# GIVEN INFORMATION
▬▬▬▬▬▬▬▬▬▬
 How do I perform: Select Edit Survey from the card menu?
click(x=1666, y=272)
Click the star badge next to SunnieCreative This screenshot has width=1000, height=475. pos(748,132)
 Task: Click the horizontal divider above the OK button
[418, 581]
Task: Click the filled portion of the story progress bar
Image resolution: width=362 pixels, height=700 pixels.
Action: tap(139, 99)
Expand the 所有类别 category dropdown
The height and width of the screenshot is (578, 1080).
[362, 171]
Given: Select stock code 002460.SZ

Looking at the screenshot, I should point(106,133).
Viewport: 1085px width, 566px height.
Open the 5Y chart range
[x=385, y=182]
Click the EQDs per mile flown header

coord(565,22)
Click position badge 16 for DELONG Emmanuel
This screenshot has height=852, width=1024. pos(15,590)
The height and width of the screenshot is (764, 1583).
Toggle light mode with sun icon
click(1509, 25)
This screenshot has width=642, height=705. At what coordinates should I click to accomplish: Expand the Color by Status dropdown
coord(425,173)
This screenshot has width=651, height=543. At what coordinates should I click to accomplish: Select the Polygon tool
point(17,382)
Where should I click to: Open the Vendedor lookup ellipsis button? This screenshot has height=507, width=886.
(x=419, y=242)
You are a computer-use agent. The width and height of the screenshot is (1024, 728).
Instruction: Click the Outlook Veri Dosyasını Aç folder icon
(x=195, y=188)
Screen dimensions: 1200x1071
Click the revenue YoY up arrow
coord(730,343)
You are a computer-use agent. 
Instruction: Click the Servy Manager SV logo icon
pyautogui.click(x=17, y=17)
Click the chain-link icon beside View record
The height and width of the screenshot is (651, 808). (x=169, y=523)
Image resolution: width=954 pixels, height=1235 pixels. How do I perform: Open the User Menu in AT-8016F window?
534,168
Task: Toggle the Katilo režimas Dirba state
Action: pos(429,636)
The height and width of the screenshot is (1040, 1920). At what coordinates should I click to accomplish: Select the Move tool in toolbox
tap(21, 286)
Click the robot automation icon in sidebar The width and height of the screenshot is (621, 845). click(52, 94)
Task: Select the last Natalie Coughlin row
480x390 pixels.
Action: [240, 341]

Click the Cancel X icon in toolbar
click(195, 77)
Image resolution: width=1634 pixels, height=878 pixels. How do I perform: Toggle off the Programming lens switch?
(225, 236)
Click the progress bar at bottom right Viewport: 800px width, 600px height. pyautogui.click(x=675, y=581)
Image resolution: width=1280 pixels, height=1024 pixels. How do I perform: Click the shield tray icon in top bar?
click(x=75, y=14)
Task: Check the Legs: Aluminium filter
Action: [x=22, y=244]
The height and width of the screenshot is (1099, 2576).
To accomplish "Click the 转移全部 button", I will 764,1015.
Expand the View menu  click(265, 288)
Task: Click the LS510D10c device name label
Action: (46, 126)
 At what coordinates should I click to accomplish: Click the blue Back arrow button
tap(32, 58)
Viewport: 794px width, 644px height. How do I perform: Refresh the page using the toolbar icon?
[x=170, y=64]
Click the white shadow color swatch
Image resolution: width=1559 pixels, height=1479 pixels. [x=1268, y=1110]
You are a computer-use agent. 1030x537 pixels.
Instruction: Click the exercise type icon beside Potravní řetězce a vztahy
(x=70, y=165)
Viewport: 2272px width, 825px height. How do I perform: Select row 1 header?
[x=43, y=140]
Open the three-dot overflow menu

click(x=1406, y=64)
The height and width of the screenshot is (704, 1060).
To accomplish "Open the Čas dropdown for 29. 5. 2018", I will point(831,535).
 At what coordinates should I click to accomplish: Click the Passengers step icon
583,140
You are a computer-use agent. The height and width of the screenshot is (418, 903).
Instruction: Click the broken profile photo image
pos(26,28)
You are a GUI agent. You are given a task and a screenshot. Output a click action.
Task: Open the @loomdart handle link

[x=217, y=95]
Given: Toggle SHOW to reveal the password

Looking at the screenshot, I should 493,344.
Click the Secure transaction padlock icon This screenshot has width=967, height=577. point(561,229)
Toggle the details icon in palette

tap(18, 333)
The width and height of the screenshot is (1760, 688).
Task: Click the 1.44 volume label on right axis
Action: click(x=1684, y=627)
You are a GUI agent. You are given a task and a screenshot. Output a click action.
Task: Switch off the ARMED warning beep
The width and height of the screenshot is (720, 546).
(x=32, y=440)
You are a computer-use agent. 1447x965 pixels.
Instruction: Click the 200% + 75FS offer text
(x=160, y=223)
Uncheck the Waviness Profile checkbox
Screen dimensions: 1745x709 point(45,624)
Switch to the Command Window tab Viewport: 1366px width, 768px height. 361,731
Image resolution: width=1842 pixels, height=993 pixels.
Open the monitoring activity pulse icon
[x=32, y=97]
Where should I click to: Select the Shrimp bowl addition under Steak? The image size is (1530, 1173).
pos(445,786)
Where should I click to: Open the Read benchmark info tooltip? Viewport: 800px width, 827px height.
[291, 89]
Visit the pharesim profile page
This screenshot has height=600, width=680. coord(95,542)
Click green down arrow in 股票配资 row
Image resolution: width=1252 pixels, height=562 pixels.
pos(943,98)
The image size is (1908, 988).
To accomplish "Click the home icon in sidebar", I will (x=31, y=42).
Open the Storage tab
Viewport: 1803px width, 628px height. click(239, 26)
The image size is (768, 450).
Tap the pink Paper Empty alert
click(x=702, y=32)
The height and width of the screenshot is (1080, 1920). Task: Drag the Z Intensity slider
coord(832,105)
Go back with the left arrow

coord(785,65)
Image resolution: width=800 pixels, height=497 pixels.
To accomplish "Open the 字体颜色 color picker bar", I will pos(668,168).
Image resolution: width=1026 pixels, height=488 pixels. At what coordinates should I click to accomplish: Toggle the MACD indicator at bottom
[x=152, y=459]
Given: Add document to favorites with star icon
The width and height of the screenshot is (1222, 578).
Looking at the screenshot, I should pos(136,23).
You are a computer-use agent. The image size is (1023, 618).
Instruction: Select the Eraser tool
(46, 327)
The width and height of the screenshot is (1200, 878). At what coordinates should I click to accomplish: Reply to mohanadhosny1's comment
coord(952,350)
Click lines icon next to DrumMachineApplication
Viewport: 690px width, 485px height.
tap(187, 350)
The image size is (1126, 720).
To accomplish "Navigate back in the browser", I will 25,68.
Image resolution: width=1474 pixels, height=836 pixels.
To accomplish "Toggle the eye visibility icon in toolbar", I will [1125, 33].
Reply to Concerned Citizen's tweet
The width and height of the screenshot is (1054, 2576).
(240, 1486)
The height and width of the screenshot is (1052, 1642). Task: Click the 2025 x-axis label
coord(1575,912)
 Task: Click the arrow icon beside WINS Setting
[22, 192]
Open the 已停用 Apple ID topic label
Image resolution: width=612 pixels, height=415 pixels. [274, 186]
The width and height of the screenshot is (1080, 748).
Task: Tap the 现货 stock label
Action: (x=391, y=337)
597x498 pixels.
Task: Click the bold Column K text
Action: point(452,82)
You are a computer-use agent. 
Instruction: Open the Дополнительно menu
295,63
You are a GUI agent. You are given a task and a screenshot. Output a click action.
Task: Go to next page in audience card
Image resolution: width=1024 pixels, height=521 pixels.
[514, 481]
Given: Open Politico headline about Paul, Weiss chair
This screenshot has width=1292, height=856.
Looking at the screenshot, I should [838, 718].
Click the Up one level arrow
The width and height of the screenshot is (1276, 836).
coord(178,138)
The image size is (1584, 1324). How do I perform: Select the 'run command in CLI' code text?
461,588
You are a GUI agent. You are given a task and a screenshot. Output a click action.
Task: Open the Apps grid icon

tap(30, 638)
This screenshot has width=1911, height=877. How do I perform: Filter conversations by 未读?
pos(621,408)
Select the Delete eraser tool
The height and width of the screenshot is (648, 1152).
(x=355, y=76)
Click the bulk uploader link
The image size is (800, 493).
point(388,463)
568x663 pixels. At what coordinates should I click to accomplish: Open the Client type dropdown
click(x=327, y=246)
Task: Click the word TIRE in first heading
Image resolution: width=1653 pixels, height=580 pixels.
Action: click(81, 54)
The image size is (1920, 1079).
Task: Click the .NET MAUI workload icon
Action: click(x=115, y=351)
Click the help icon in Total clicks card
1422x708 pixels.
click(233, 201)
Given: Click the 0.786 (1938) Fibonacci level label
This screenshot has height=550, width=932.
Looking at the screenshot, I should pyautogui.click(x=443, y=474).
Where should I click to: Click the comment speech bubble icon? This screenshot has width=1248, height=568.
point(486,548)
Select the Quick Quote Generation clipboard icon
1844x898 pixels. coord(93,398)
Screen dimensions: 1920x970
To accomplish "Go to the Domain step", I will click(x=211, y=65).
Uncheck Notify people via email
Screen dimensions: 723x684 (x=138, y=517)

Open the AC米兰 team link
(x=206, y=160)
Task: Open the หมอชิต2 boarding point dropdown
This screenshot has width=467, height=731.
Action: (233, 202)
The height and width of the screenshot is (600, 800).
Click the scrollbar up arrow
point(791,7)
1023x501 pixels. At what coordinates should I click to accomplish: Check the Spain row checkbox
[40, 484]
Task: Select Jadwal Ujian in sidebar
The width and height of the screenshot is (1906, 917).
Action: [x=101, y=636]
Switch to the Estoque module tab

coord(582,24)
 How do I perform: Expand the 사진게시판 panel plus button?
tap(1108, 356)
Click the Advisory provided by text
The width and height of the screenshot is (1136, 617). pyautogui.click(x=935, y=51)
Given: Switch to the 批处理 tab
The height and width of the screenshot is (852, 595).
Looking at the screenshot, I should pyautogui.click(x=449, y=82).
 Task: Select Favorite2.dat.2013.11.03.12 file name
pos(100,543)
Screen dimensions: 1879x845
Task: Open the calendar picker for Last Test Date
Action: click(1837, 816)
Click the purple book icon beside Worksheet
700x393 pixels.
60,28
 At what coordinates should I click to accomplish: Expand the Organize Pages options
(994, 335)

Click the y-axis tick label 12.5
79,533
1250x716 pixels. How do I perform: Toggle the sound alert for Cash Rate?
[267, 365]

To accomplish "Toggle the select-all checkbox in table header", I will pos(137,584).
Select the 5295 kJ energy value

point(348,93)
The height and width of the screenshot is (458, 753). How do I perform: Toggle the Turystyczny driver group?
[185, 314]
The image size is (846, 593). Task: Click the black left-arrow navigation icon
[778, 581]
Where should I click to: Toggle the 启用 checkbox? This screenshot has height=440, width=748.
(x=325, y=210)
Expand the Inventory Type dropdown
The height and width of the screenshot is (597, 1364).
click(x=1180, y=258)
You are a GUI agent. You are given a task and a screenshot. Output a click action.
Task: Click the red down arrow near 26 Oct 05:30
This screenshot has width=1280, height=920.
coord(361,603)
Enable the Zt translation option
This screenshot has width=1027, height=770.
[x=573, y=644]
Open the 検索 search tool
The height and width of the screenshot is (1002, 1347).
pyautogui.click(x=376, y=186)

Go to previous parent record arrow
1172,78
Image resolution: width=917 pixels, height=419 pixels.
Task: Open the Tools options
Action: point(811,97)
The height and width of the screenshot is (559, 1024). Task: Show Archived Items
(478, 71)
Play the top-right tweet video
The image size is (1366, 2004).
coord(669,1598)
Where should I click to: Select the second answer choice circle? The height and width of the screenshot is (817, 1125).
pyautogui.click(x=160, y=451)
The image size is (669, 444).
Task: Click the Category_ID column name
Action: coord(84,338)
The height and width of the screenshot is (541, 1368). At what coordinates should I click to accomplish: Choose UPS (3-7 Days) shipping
▬▬▬▬▬▬▬▬▬▬
# WORK TASK
All lines above from the one with "Image resolution: width=1842" to the one with "The image size is (768, 450).", inclusive, should be copied exactly, and no other lines.

# PROBLEM SOLUTION
Image resolution: width=1842 pixels, height=993 pixels.
Open the monitoring activity pulse icon
[x=32, y=97]
Where should I click to: Select the Shrimp bowl addition under Steak? The image size is (1530, 1173).
pos(445,786)
Where should I click to: Open the Read benchmark info tooltip? Viewport: 800px width, 827px height.
[291, 89]
Visit the pharesim profile page
This screenshot has height=600, width=680. coord(95,542)
Click green down arrow in 股票配资 row
Image resolution: width=1252 pixels, height=562 pixels.
pos(943,98)
The image size is (1908, 988).
To accomplish "Click the home icon in sidebar", I will (x=31, y=42).
Open the Storage tab
Viewport: 1803px width, 628px height. click(239, 26)
The image size is (768, 450).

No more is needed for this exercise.